Please set down, unchanged, each line from the one with "Click the search magnifier icon" to the final line of the data below, both included. Drop the pictures.

Data entries:

+++++

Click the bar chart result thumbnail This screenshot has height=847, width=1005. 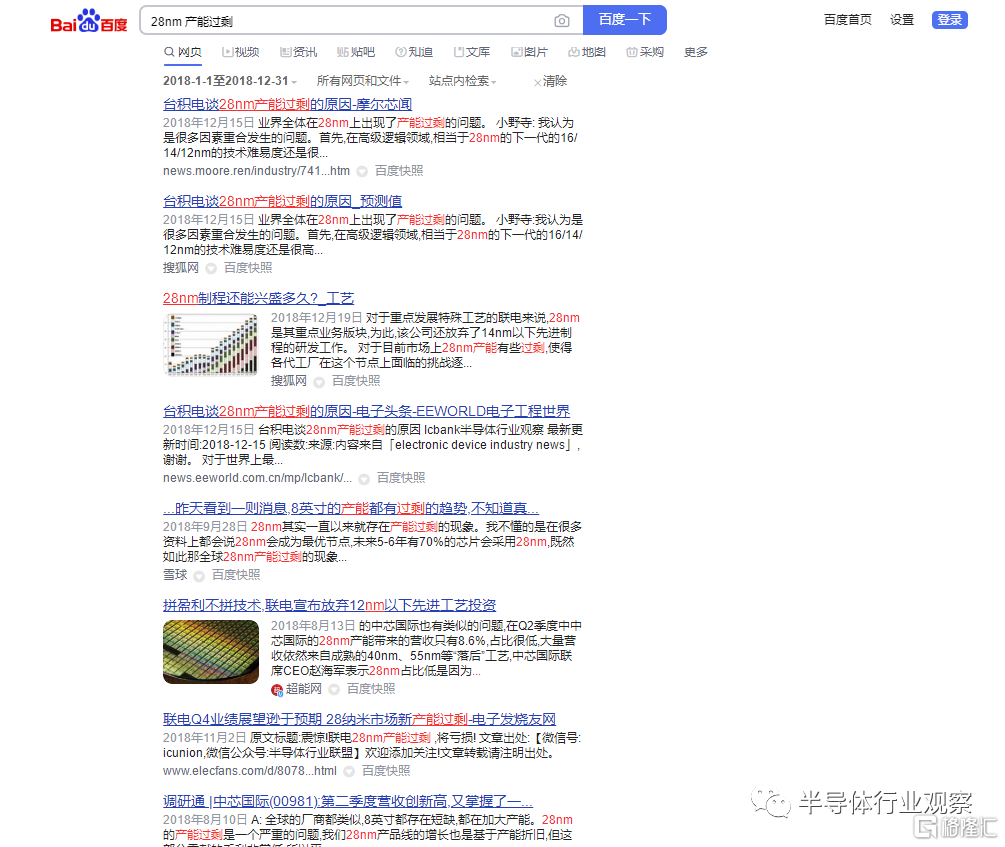pyautogui.click(x=211, y=345)
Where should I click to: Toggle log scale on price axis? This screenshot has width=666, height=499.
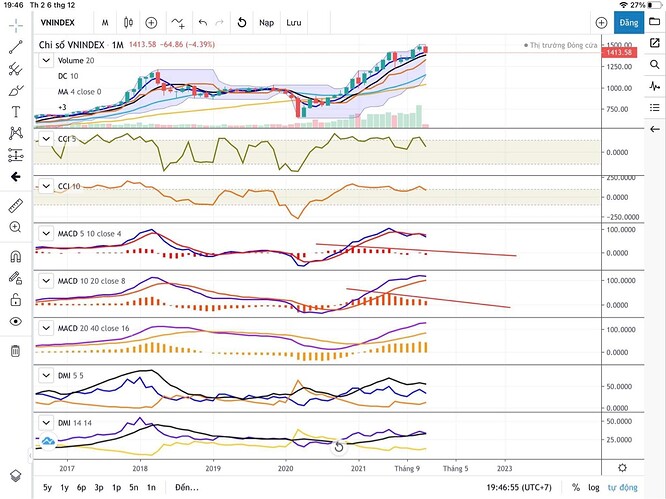point(596,487)
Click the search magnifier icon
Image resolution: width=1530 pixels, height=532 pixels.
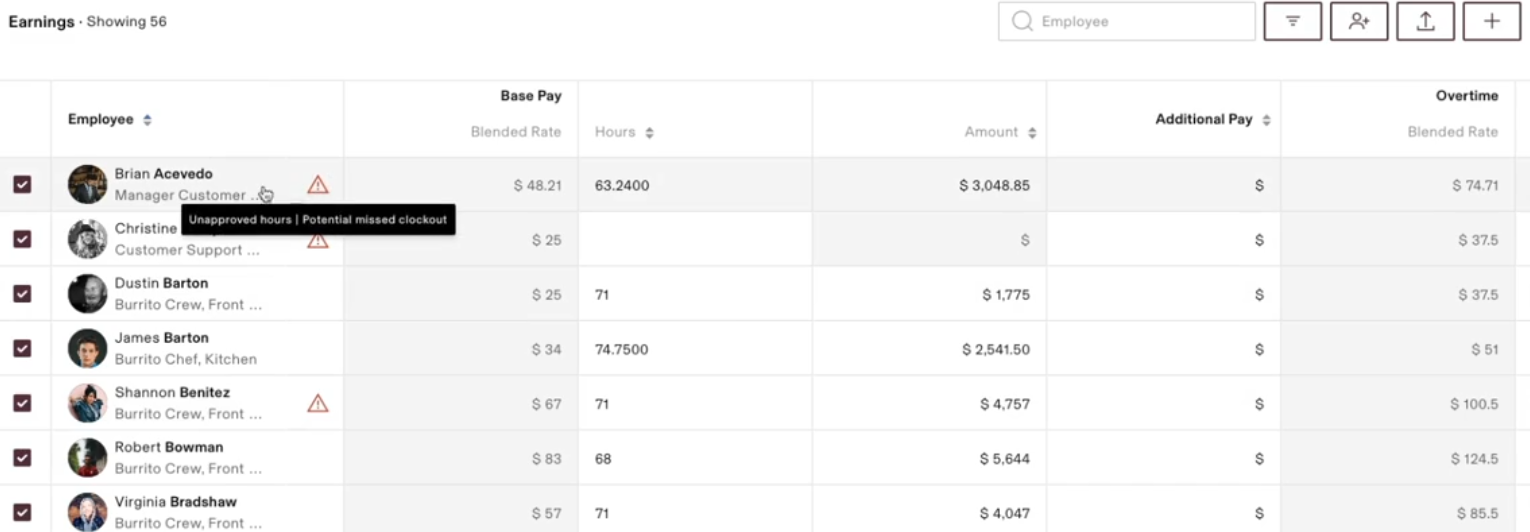(x=1021, y=21)

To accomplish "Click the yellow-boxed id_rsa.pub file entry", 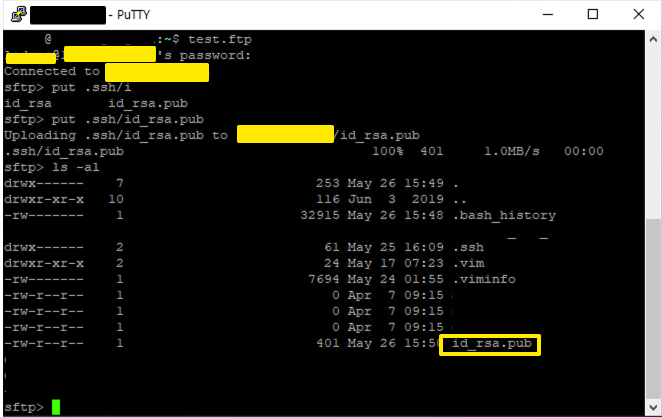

+++++

TASK RESULT:
Click the search magnifier icon
Image resolution: width=1530 pixels, height=532 pixels.
(x=1021, y=21)

To accomplish "Click the yellow-boxed id_rsa.pub file entry", 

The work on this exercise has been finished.